Records contained in a dataset:
________________________
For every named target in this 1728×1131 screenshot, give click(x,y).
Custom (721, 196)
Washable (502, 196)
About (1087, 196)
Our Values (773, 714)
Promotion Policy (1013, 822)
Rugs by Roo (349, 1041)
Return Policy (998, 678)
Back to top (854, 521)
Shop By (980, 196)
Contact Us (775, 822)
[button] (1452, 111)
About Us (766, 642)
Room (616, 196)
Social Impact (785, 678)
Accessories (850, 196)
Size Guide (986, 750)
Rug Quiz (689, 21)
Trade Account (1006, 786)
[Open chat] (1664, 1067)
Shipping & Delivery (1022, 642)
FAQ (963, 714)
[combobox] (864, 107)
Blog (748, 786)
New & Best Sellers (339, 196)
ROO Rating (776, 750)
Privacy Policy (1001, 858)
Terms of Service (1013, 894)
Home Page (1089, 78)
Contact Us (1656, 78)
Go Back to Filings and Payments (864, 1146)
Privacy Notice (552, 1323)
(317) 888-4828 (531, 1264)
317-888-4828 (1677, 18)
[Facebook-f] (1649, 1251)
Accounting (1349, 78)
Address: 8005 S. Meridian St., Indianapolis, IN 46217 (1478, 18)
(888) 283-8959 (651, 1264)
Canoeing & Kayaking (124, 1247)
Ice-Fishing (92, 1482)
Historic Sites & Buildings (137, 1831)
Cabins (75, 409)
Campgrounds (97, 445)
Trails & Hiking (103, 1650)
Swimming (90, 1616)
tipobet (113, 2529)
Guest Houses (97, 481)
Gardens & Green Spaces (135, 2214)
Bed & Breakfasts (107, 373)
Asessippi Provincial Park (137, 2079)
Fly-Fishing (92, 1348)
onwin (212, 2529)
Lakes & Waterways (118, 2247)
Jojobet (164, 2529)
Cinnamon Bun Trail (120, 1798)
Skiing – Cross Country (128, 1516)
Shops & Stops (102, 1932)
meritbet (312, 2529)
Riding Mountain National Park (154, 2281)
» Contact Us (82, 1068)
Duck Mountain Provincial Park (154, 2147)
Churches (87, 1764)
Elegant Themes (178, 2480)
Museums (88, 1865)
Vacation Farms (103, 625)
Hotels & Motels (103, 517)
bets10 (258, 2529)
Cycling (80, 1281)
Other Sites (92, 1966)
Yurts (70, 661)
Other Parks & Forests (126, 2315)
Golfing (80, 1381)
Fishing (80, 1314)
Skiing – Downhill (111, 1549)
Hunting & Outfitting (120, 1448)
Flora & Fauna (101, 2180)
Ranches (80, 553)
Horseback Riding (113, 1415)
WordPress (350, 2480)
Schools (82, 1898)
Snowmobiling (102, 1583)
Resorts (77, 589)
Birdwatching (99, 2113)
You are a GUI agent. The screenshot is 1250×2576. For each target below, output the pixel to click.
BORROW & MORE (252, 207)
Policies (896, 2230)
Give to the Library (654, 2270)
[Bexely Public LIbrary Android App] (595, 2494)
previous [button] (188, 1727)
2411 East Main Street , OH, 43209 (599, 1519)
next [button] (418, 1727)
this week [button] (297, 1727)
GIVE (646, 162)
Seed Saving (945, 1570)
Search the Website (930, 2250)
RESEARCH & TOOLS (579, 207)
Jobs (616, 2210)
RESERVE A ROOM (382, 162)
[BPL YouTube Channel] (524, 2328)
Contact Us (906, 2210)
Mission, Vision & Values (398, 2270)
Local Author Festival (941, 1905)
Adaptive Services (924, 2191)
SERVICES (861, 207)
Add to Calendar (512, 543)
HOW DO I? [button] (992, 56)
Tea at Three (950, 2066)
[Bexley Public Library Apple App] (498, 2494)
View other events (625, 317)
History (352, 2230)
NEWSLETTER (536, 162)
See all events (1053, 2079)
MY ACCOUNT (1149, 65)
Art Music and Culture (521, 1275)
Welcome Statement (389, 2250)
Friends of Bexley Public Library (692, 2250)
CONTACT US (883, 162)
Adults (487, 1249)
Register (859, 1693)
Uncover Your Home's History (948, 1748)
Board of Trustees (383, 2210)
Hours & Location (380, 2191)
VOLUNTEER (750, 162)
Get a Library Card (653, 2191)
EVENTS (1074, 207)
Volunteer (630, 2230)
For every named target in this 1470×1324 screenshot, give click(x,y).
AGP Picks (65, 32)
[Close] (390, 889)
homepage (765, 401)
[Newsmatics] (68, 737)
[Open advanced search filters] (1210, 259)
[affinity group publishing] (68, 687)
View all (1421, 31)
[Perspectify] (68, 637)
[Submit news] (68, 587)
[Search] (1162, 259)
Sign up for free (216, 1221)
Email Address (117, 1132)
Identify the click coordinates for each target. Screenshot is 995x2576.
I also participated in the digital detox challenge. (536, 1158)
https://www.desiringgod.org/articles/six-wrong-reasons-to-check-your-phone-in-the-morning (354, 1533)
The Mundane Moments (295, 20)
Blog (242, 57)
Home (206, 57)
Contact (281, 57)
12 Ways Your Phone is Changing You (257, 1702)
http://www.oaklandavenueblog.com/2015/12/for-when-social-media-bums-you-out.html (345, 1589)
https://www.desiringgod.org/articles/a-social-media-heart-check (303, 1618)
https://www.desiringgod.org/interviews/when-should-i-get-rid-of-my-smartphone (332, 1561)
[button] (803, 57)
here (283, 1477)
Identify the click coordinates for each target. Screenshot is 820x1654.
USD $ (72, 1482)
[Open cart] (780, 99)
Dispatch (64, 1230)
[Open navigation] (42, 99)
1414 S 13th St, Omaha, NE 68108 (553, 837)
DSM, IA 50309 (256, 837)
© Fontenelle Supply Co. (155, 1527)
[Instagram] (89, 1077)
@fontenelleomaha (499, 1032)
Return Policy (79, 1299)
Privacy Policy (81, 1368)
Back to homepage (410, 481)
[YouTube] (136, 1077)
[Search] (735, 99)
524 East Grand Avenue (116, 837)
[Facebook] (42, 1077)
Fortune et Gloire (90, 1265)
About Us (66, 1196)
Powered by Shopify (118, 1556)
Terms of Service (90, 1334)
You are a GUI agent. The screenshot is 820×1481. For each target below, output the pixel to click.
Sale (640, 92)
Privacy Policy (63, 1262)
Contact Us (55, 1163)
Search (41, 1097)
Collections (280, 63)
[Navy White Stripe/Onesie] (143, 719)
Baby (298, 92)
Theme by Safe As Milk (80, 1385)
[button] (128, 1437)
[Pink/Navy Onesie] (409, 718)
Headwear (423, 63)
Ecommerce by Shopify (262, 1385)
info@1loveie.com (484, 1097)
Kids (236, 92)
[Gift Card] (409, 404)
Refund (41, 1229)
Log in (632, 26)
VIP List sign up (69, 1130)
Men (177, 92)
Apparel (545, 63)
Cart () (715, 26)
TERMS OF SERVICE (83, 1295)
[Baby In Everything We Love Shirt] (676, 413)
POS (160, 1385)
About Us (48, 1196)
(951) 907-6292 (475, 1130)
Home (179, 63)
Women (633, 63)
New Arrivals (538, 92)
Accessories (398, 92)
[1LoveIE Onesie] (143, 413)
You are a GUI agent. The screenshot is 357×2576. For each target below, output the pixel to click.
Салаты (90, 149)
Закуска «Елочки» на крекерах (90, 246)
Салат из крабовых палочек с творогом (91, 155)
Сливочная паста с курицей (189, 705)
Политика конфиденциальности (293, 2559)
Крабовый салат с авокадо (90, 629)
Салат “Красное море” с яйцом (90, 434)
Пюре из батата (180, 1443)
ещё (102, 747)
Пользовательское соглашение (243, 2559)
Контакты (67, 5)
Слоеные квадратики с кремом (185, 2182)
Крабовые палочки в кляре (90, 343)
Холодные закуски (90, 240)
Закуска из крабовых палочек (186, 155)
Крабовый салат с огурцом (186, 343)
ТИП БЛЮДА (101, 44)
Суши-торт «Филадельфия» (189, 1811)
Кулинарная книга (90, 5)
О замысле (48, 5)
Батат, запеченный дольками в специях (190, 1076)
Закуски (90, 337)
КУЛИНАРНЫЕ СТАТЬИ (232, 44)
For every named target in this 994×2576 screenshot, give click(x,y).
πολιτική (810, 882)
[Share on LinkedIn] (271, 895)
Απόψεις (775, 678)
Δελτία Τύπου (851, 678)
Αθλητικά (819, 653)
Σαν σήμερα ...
________________________
§ **Work task**
All lines above between those holding "Canoeing & Kayaking (124, 1247)" and "RESERVE A ROOM (382, 162)", inclusive, must be set down unchanged, and no other line may be included.

§ **Answer for this exercise**
Canoeing & Kayaking (124, 1247)
Ice-Fishing (92, 1482)
Historic Sites & Buildings (137, 1831)
Cabins (75, 409)
Campgrounds (97, 445)
Trails & Hiking (103, 1650)
Swimming (90, 1616)
tipobet (113, 2529)
Guest Houses (97, 481)
Gardens & Green Spaces (135, 2214)
Bed & Breakfasts (107, 373)
Asessippi Provincial Park (137, 2079)
Fly-Fishing (92, 1348)
onwin (212, 2529)
Lakes & Waterways (118, 2247)
Jojobet (164, 2529)
Cinnamon Bun Trail (120, 1798)
Skiing – Cross Country (128, 1516)
Shops & Stops (102, 1932)
meritbet (312, 2529)
Riding Mountain National Park (154, 2281)
» Contact Us (82, 1068)
Duck Mountain Provincial Park (154, 2147)
Churches (87, 1764)
Elegant Themes (178, 2480)
Museums (88, 1865)
Vacation Farms (103, 625)
Hotels & Motels (103, 517)
bets10 (258, 2529)
Cycling (80, 1281)
Other Sites (92, 1966)
Yurts (70, 661)
Other Parks & Forests (126, 2315)
Golfing (80, 1381)
Fishing (80, 1314)
Skiing – Downhill (111, 1549)
Hunting & Outfitting (120, 1448)
Flora & Fauna (101, 2180)
Ranches (80, 553)
Horseback Riding (113, 1415)
WordPress (350, 2480)
Schools (82, 1898)
Snowmobiling (102, 1583)
Resorts (77, 589)
Birdwatching (99, 2113)
You are a GUI agent. The screenshot is 1250×2576. For each target below, output the pixel to click.
BORROW & MORE (252, 207)
Policies (896, 2230)
Give to the Library (654, 2270)
[Bexely Public LIbrary Android App] (595, 2494)
previous [button] (188, 1727)
2411 East Main Street , OH, 43209 (599, 1519)
next [button] (418, 1727)
this week [button] (297, 1727)
GIVE (646, 162)
Seed Saving (945, 1570)
Search the Website (930, 2250)
RESEARCH & TOOLS (579, 207)
Jobs (616, 2210)
RESERVE A ROOM (382, 162)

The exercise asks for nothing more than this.